This dissertation presents a comprehensive study on the enhancement of unprivileged domain isolation in reduced instruction set computer (RISC)-V architectures, focusing on the design and implementation of the trust guard extension (TGX) framework. Embedded systems, essential parts of the evolving Internet of Things environment, are increasingly required to perform real-time complex tasks with limited computational resources. Robust security mechanisms are increasingly imperative as the role of these devices expands from controlling simple devices to managing complex, networked systems. However, traditional RISC-V techniques for memory isolation are unable to support the switching between a trusted execution environment without incurring a performance overhead.
This dissertation addresses the critical challenge of supporting domain isolation within RISC-V architectures. The primary challenge is to implement effective hardware-based memory protection mechanisms that operate efficiently within the constraints of embedded systems. Traditional software-based protections are reasonable, but they do not provide the necessary support for rapid memory permission changes. Furthermore, existing hardware-based solutions, such as Arm TrustZone, while effective, are not natively supported on RISC-V and have their own limitations.
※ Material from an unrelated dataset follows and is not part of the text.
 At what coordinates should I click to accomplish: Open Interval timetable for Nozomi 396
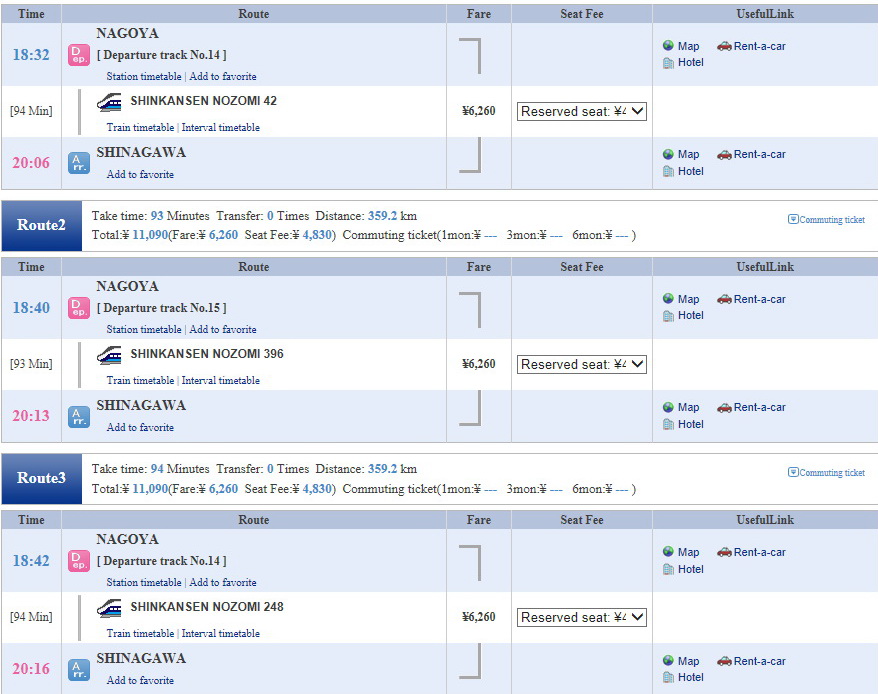tap(221, 381)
A meticulous and structured approach was employed in implementing the TGX framework, beginning with a thorough analysis of the existing RISC-V architecture to identify key areas where domain isolation could be enhanced without significantly impacting performance. This analysis led to the development of two primary protection methods: Segment Level Memory Protection (SLMP) and Instruction Level Memory Protection (ILMP). SLMP extends the capabilities of Physical Memory Protection (PMP) by providing fine-grained, execution-oriented isolation. This allows for precise control over memory access based on execution segments, significantly reducing the risk of unauthorized access. ILMP complements this by offering dynamic, real-time access controls at the instruction level, adjusting memory access permissions based on the executing instructions to ensure compliance with security policies.
The TGX framework adopts a hybrid approach that combines inter-domain, execution-oriented isolation with intra-domain, instruction-level access controls. This approach leverages the strengths of existing technologies, such as MPK, while enhancing them with the unique capabilities of RISC-V. The framework ensures seamless and secure transitions between trust execution environment in user space without requiring software intervention at the privilege level.
This dissertation advances the state-of-the-art in domain isolation for RISC-V and provides a scalable and efficient solution for enhancing security in embedded systems. By employing a comprehensive methodology with a detailed evaluation of memory-protection features, their effectiveness, and hardware overhead implications, the dissertation offers significant contributions to the field of embedded system security. The research includes a practical hardware implementation evaluation and software overhead analysis, utilizing benchmarks such as Embench-iot to demonstrate the effectiveness of the proposed approach in real-world IoT environments. These findings and methodologies provide a foundation for future research directions aimed at further optimizing and expanding domain isolation technologies.